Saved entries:
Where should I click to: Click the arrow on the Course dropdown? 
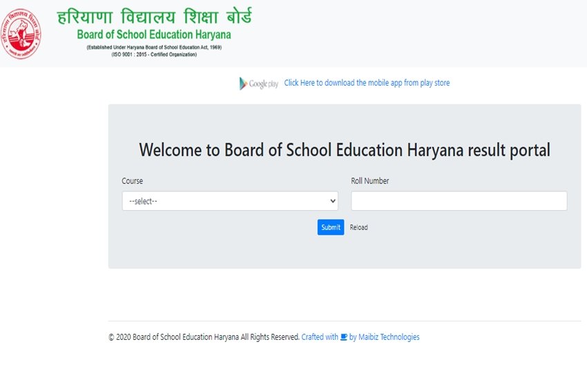(x=333, y=201)
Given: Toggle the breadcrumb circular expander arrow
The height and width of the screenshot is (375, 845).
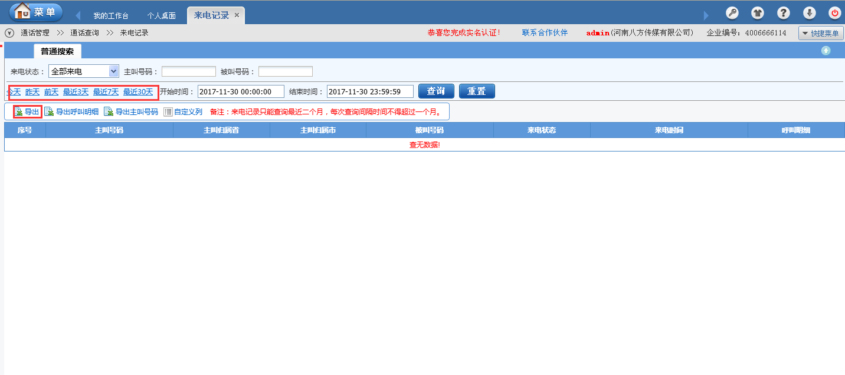Looking at the screenshot, I should click(x=9, y=33).
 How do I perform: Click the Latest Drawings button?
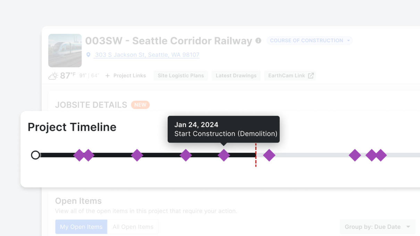236,75
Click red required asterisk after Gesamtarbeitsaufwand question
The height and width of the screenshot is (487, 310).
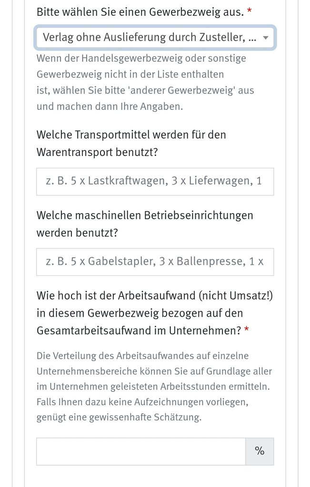247,329
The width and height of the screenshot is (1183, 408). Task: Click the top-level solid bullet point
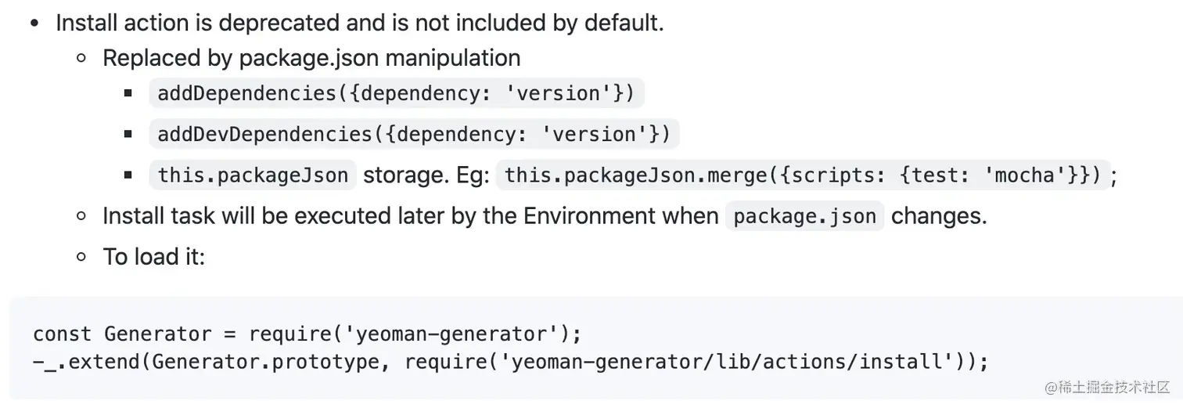[x=34, y=23]
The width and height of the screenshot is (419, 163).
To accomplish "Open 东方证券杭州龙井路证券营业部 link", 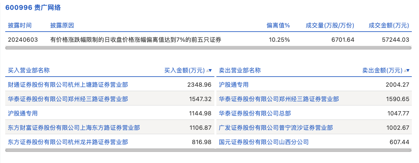I will [68, 142].
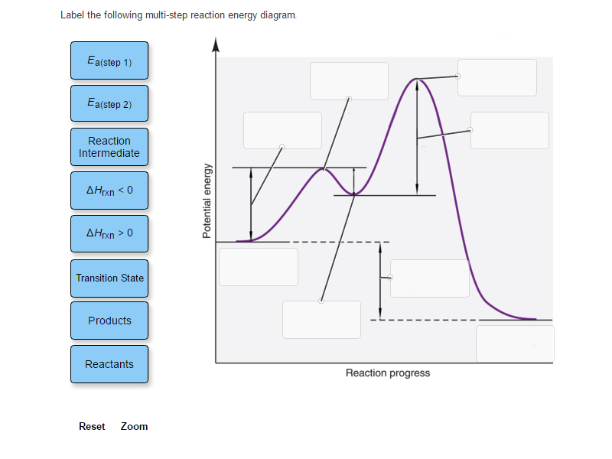Click the Transition State label

(109, 278)
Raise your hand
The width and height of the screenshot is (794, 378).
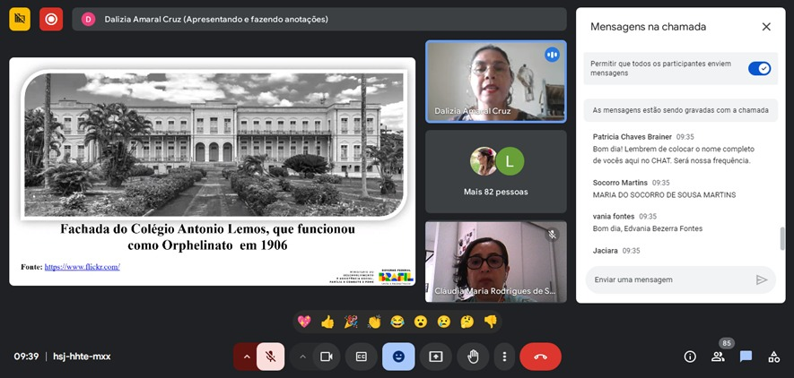click(472, 357)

**ACTION ITEM**
Beginning with the first line of the records and ending with the line that contains "The width and height of the screenshot is (419, 163).", reproduce every line exactly, omitting pictures and adding nothing.

**RESULT FOR THIS EXERCISE**
Where should I click to: Click the arrow on the Course dropdown? 
(x=333, y=201)
Given: Toggle the breadcrumb circular expander arrow
The height and width of the screenshot is (375, 845).
Looking at the screenshot, I should click(x=9, y=33).
 How do I perform: Click the Latest Drawings button?
236,75
Click red required asterisk after Gesamtarbeitsaufwand question
The height and width of the screenshot is (487, 310).
247,329
The width and height of the screenshot is (1183, 408). Task: Click the top-level solid bullet point
[x=34, y=23]
The width and height of the screenshot is (419, 163).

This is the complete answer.